Task details.
From the data below, extract each line that contains the string "label". Only matches with the same capitalization count.

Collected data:

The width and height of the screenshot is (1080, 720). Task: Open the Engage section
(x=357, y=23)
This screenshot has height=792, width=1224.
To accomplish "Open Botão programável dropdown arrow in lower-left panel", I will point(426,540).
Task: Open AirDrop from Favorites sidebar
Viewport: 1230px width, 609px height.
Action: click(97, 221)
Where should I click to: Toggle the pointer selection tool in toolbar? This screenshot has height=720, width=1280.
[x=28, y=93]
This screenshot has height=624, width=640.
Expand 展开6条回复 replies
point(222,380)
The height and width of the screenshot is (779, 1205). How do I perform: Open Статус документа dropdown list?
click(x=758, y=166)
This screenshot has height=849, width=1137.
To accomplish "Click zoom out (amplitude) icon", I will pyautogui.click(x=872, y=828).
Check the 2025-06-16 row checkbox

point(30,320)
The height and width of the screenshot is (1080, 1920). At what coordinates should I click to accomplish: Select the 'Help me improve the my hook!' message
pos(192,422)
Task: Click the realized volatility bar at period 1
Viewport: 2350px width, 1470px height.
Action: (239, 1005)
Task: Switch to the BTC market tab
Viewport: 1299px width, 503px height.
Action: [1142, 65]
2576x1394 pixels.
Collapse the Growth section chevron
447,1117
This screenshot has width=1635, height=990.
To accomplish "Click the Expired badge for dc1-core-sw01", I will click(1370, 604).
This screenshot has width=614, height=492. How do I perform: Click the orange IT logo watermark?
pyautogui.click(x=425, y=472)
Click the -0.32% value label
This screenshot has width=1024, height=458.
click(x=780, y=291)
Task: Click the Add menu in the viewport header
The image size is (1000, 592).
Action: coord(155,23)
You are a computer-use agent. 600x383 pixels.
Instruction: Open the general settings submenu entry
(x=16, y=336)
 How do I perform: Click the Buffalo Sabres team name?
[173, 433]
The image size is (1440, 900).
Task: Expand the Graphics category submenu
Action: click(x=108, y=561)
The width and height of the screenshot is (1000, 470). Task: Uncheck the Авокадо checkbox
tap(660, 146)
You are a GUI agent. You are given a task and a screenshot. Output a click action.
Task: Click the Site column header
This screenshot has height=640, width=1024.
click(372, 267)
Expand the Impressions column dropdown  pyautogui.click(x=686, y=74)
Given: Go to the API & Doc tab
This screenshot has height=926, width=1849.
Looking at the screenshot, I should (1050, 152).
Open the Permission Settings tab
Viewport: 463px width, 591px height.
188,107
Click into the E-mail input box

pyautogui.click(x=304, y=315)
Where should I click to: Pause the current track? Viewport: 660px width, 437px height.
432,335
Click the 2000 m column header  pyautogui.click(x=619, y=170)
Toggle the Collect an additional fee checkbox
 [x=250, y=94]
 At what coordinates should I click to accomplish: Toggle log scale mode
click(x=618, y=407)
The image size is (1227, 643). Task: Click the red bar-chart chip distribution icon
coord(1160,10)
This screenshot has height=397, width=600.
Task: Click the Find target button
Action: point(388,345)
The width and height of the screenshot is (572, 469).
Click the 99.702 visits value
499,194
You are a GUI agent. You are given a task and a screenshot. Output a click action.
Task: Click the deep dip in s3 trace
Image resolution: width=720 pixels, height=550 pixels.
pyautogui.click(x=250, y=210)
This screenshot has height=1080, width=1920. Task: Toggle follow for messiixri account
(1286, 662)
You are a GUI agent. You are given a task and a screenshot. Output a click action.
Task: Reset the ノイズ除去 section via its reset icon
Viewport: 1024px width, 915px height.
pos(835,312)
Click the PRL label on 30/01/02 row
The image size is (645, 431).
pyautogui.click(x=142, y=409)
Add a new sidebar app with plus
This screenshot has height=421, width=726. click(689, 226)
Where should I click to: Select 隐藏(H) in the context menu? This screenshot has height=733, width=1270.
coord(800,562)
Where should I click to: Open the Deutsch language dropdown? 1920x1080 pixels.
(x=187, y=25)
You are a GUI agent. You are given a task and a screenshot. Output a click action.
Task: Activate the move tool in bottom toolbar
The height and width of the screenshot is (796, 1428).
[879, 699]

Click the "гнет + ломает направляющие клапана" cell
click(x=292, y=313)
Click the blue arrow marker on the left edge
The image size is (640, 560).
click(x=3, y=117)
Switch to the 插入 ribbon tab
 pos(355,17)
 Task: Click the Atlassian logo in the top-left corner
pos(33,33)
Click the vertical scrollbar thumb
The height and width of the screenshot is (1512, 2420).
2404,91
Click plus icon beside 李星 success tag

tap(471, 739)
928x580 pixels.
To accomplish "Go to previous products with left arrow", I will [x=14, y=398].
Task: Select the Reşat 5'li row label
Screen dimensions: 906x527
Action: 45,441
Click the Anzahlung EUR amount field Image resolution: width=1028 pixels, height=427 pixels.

Correct output.
Click the -0.32% value label
Click the PRL label on 30/01/02 row
Task: Select the Reşat 5'li row label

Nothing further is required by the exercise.